Senior Product Designer · Digital Products · Tokyo
Project metadata
My role: UX/UI Designer (Contract)
Type: B2C member self-service portal
Platform: Legacy system / RACV design system
Duration: October 2024 – June 2025
Case study · RACV · 2024–2025
Making self-service actually self-sufficient
UX/UI design for RACV's Member Online Account platform — modernising legacy insurance and membership flows for over one million members within a Salesforce-integrated ecosystem.
The Problem
RACV's Members Online Account (MOA) is the primary digital touchpoint for over one million members — covering insurance policy management, membership details, payments, and more. The platform had grown over time on a legacy system, and the gap between what members expected from a digital self-service experience and what MOA actually delivered had become significant.

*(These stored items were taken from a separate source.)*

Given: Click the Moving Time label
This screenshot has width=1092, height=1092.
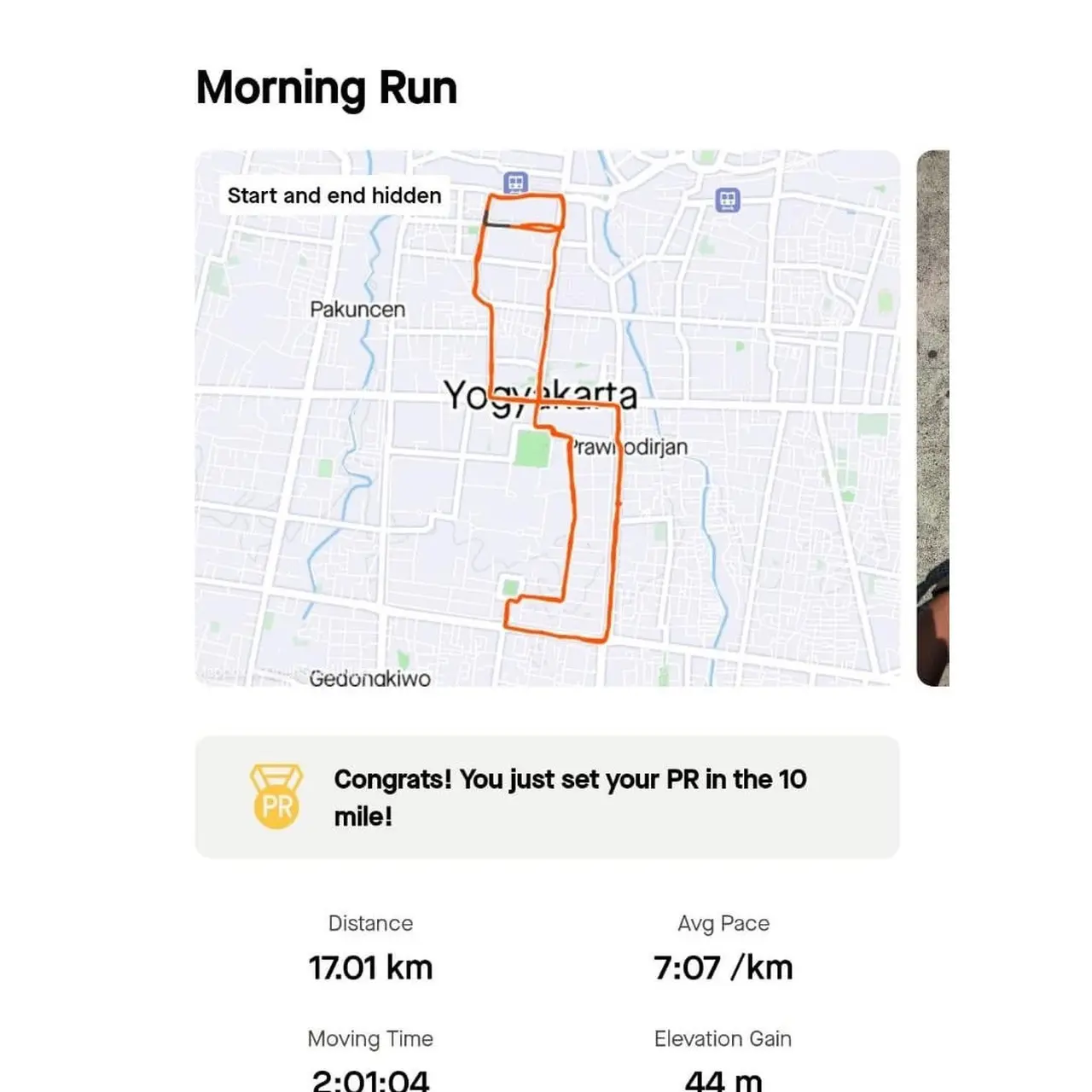Looking at the screenshot, I should point(370,1038).
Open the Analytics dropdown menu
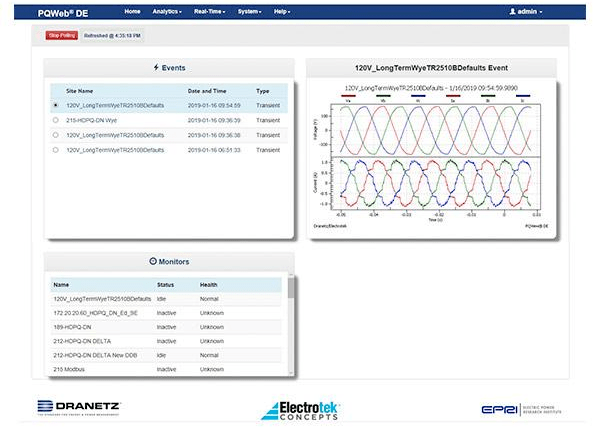The width and height of the screenshot is (600, 436). click(x=167, y=11)
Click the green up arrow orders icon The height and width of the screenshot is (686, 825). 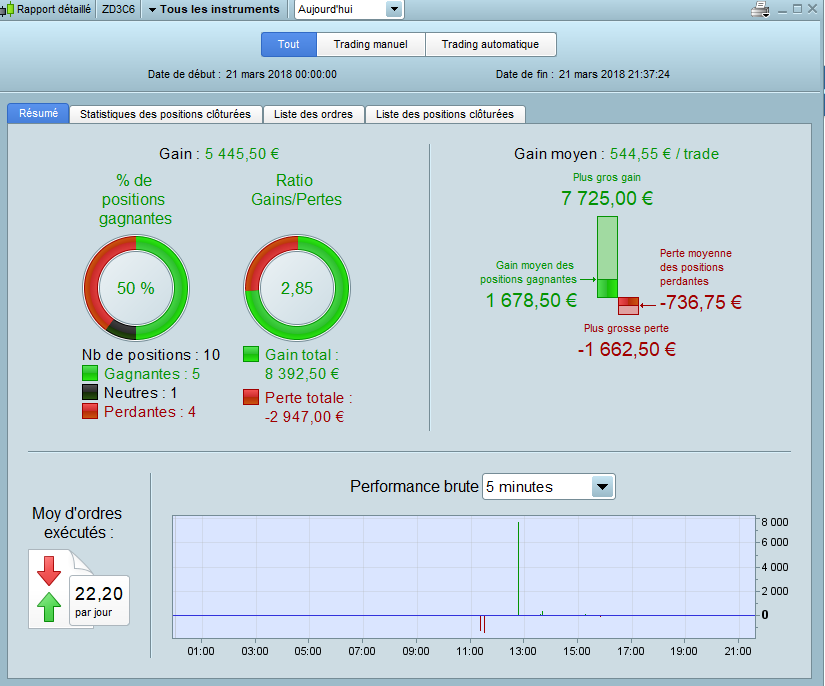click(x=49, y=607)
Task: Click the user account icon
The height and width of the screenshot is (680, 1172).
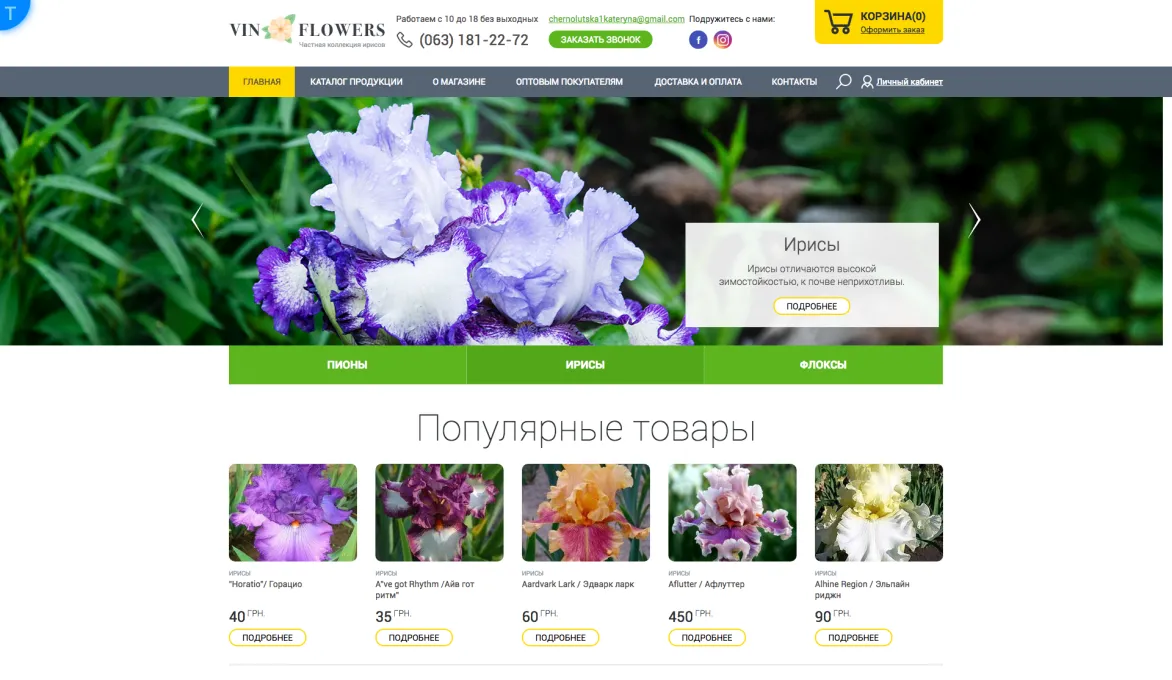Action: click(866, 82)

Key flows were visually inconsistent with RACV's current standards, hard to navigate, and in some cases actively confusing — particularly around financial transactions. Members trying to understand the status of a payment or refund were confronted with raw back-end data labels that meant nothing to them.
A further gap: members who wanted to change their address on an insurance policy still had to call and speak with a representative. In 2024, that expectation was out of step with how members wanted to interact with their insurer.
My Role & Scope
I was brought in as a contract UX/UI designer to support RACV's digital transformation across MOA. My work spanned two interconnected work streams: designing net-new features for the modernised platform, and uplifting legacy interfaces to meet RACV's current design system standards.

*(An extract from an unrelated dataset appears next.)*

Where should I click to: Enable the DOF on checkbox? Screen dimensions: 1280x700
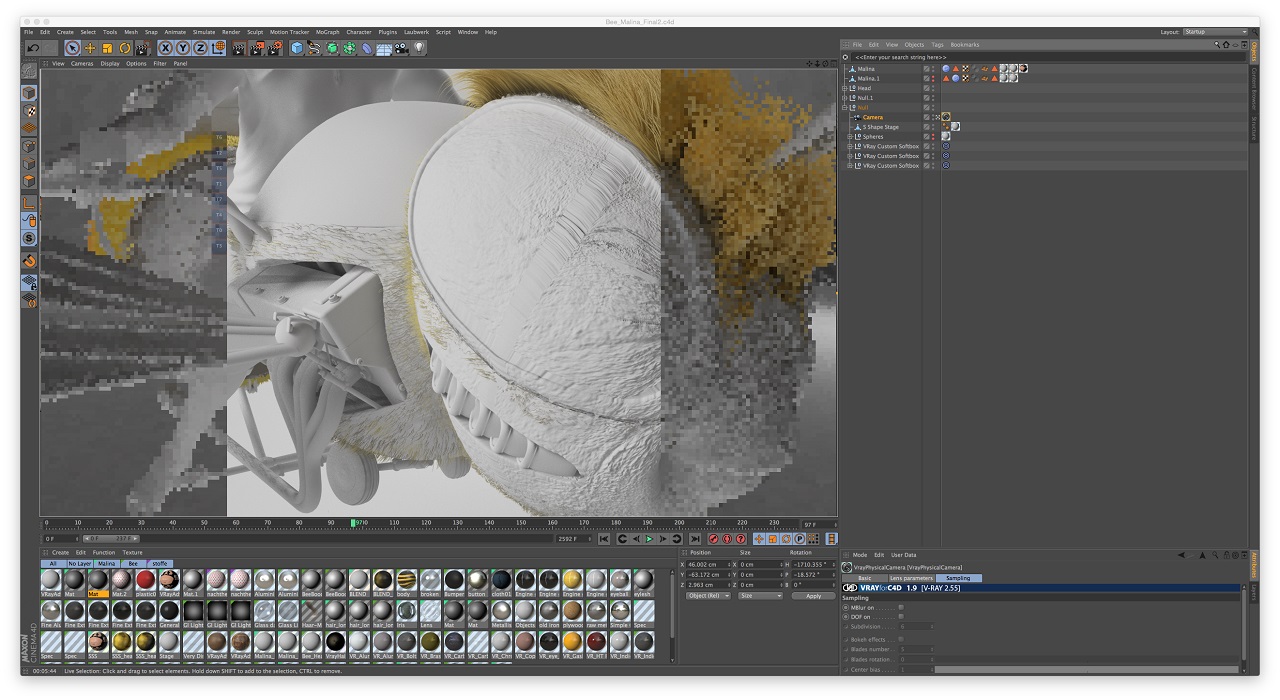click(x=901, y=617)
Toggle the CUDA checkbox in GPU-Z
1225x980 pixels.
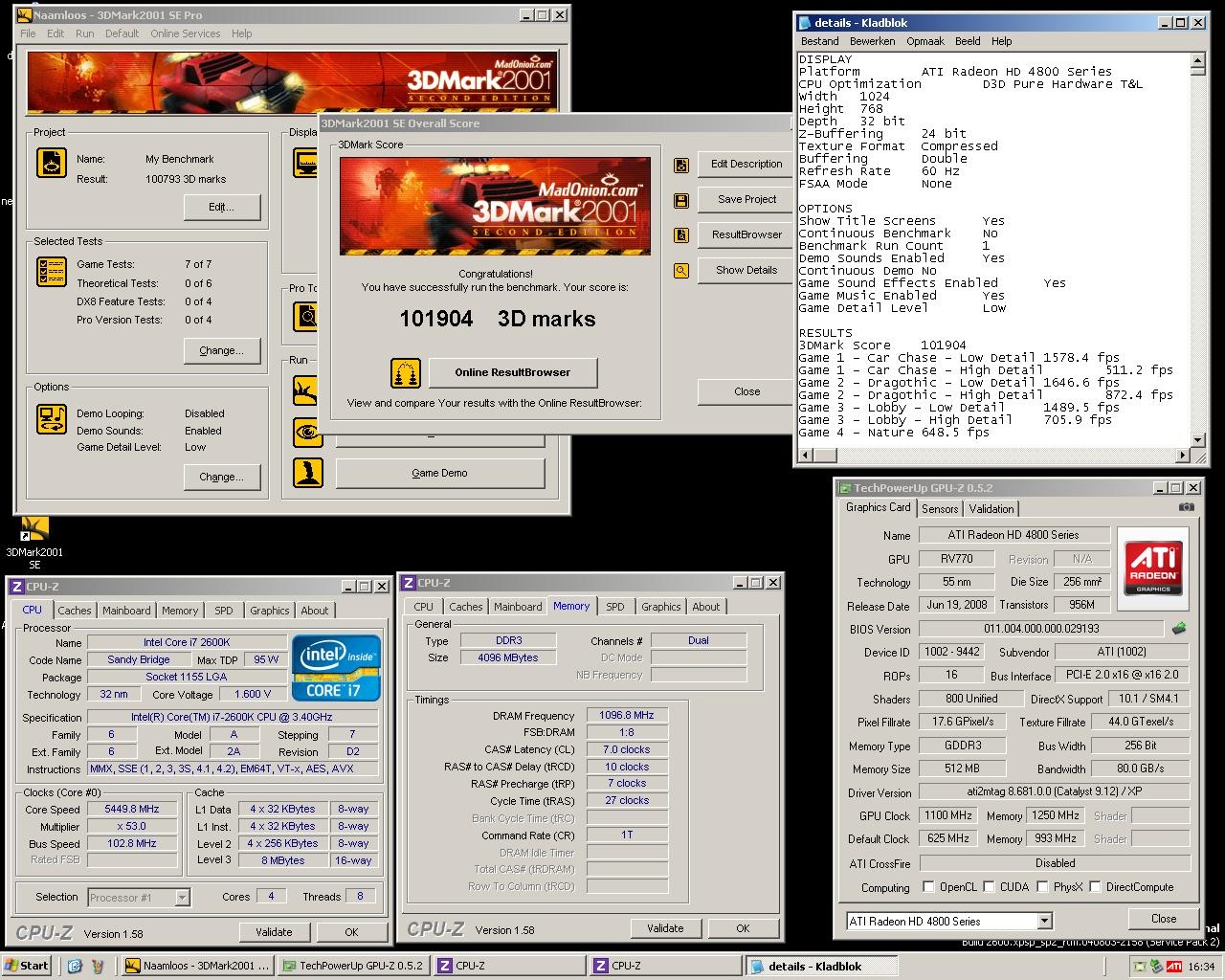(x=990, y=887)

Key pieces of work included:
• Payment and refund tracker redesign
• Address change self-service flow, from rep-only to fully digital
• Policy management UX/UI uplift across key flows
• Driver editing experience, context persistence and way finding
Process
• Discovery & stakeholder research
I familiarised myself with the MOA platform end to end, mapping existing flows and identifying where the legacy experience fell short of both user expectations and RACV's updated design standards. This gave me a clear picture of scope before any design work began.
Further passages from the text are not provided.